**Görev**.
Verilen metne göre aşağıdaki soruları kısaca cevaplayın.
1. Yazara göre bu yıl bazı televizyon kanalları kutlama yayınlarını hangi seviyede yaptı?
2. Filmdeki yemek hangi tarihte yeniyor?
3. Filmde Mustafa Kemal Atatürk'ü kim canlandırıyor?

**Verilen Metin**.
◇ ◇ ◇ ◇ ◇ ◇ ◇
Bu yıl televizyon kanallarının özellikle bazıları daha bir Vatan Millet Sakarya seviyesinde, daha coşkulu kutlama yayınları yaptığını hissetim. Malum neredeyse görmezden gelinen yıllar da olmuştu.
Bu vesile ile yayınlanan Son Akşam Yemeği isimli bir film izledim Now'da. Filmin konusu ''Arkadaşlar yarın Cumhuriyeti ilan edeceğiz'' dediği son akşamda ,28 Ekim 1923'de yenen yemek için hazırlıkların yapıldığı köşk mutfağındaki olaylar etrafında geçiyor . Mustafa Kemal Atatürk'ü bu kez Onur Tuna canlandırmış. Bu rol ona yakışmış. Güzel , duygusal bir film.
◇ ◇ ◇ ◇ ◇ ◇ ◇
**Verilen Veriler**.

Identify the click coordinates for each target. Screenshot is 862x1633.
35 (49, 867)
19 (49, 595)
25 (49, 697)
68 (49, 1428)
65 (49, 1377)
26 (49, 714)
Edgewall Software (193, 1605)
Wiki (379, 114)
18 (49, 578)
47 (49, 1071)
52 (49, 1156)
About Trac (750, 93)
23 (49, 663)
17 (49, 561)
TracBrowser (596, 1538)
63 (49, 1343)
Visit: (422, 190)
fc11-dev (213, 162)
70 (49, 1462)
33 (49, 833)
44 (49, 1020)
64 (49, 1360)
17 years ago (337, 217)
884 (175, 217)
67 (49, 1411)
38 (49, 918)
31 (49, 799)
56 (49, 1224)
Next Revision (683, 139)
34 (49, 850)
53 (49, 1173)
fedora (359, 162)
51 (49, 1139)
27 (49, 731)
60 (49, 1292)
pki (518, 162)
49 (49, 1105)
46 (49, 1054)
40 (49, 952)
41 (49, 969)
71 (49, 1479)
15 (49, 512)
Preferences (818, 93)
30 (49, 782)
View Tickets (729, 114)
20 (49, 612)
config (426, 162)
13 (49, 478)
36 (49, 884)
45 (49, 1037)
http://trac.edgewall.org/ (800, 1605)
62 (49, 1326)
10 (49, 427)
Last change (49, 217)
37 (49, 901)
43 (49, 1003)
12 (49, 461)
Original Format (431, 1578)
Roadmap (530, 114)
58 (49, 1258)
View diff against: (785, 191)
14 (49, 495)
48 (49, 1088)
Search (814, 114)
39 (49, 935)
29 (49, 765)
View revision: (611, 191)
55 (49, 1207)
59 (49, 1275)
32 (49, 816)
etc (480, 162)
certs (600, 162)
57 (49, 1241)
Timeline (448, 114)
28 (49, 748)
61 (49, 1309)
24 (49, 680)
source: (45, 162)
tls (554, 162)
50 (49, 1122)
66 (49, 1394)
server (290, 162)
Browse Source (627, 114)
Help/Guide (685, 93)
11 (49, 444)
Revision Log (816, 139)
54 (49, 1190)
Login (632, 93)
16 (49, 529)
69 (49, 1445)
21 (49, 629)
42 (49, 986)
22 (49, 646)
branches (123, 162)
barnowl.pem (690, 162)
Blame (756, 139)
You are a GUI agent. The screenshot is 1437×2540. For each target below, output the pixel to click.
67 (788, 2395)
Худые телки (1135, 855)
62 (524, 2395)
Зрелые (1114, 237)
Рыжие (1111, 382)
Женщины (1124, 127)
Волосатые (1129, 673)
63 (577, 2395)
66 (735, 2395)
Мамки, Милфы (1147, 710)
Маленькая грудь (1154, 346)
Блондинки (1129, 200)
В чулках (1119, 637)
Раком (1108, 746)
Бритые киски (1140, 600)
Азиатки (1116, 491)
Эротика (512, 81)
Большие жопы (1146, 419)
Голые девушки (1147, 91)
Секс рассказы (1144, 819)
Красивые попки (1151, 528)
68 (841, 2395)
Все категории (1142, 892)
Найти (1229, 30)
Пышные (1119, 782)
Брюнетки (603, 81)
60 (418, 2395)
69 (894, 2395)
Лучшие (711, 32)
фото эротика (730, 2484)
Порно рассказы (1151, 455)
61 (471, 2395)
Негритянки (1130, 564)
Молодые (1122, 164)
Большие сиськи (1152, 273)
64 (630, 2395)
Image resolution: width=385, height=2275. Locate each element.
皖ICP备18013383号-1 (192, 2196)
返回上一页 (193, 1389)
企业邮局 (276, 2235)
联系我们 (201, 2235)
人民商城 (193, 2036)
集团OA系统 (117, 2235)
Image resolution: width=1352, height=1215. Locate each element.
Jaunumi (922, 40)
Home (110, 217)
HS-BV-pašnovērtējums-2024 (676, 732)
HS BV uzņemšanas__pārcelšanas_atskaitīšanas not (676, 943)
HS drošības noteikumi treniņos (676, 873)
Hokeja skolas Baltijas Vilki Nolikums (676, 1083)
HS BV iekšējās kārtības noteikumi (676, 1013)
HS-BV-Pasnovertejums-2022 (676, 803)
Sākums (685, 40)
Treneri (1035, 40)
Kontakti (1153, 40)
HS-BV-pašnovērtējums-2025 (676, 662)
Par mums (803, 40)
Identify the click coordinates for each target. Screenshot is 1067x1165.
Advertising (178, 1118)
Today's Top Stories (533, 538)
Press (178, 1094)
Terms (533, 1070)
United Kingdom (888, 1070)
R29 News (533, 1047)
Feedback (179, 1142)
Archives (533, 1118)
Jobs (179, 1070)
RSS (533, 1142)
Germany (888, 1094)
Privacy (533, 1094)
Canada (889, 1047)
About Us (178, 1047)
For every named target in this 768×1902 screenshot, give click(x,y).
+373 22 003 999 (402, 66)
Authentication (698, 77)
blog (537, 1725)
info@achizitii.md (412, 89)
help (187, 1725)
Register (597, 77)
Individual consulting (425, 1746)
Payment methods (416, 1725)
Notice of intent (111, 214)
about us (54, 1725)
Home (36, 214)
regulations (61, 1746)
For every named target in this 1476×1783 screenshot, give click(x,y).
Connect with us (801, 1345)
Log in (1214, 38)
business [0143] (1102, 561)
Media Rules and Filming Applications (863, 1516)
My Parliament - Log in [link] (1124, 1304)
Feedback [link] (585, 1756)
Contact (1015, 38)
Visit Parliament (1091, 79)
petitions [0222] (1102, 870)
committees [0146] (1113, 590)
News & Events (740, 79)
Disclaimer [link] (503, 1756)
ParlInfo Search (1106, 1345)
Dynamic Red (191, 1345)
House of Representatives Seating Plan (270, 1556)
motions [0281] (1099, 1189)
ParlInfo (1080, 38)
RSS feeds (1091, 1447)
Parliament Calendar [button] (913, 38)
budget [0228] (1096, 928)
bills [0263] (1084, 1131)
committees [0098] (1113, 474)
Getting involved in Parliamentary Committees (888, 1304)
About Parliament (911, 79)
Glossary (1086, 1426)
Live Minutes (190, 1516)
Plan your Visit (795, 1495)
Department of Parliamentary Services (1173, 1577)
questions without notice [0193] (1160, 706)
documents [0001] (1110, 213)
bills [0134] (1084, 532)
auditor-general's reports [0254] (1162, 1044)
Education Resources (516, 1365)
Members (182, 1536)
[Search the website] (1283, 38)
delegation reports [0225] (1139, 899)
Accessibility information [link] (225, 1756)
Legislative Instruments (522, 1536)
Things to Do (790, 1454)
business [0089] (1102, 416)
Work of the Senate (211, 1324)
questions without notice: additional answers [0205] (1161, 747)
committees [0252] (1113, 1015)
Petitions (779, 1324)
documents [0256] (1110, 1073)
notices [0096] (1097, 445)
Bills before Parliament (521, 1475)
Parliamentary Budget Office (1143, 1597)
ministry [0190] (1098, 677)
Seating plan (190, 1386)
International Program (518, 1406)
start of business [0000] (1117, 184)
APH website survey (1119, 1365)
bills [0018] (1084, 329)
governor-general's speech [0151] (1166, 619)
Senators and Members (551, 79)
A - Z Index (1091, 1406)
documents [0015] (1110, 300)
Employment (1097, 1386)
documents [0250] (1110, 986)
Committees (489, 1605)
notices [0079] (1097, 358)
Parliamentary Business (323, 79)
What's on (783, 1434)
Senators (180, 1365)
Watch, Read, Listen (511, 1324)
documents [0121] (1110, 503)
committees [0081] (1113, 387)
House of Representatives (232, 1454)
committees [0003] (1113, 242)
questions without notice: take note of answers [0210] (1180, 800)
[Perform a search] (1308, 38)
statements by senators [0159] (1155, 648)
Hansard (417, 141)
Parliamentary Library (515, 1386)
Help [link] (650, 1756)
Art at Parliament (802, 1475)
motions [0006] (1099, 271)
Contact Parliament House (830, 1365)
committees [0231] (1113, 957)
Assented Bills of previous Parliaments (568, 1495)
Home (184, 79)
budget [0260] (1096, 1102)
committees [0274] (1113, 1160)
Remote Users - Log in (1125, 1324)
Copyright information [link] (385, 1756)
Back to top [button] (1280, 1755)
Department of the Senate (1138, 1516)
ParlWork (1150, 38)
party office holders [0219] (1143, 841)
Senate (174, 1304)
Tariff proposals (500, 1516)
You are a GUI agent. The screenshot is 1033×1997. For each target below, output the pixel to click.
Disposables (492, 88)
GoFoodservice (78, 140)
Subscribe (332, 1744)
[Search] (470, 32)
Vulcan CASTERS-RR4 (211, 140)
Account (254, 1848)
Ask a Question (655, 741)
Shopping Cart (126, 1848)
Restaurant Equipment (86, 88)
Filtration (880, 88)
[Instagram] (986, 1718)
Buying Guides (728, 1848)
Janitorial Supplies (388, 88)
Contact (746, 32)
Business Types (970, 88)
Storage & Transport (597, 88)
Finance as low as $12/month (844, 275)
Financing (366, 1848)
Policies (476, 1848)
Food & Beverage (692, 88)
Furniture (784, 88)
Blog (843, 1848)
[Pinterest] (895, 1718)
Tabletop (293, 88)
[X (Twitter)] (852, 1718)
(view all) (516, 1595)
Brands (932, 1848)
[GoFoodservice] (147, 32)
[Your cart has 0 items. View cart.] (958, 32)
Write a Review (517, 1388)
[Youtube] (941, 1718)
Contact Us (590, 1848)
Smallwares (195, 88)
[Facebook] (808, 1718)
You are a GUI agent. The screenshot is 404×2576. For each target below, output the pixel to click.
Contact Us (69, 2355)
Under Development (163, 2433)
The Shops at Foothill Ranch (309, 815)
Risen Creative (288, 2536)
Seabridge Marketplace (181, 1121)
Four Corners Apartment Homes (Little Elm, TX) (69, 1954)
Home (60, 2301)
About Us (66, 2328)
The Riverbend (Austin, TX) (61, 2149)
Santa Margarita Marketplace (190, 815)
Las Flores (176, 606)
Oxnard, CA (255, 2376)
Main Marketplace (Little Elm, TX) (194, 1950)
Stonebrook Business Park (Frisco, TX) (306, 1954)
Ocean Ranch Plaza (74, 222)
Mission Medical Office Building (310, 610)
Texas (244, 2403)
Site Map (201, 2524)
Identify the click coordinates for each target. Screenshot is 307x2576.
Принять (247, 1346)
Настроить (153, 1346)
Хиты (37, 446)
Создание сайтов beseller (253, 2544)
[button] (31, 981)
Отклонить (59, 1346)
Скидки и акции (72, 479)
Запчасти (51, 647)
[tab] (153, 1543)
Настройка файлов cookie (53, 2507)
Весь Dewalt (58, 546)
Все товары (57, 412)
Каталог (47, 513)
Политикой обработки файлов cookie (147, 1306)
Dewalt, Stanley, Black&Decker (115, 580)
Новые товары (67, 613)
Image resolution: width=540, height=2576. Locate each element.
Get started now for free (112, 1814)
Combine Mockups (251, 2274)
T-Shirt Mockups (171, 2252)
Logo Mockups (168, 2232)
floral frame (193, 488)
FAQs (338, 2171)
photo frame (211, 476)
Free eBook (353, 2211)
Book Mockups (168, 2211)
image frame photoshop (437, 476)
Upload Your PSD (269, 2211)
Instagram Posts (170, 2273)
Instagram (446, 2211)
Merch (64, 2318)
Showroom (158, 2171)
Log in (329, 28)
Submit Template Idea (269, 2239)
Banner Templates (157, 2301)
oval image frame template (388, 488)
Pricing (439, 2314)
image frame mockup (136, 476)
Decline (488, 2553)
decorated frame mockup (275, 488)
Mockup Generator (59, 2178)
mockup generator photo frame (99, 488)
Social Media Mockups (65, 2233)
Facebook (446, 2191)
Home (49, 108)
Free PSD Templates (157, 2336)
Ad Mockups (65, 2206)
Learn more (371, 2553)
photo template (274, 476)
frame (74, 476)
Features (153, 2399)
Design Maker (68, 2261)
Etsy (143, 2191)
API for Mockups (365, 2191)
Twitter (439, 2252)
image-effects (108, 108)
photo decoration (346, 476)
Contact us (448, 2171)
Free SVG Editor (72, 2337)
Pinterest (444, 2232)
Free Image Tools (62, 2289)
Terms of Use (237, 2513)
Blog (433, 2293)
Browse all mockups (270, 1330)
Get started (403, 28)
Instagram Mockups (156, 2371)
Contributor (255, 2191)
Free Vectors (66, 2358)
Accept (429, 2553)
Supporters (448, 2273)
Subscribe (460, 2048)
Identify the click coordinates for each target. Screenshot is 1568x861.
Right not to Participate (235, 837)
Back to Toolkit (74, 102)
◇ ◇ ◇ ◇ ◇ ◇ ◇
**Görev Cevabı**.
1. Daha bir Vatan Millet Sakarya seviyesinde, daha coşkulu.
2. 28 Ekim 1923'te.
3. Onur Tuna.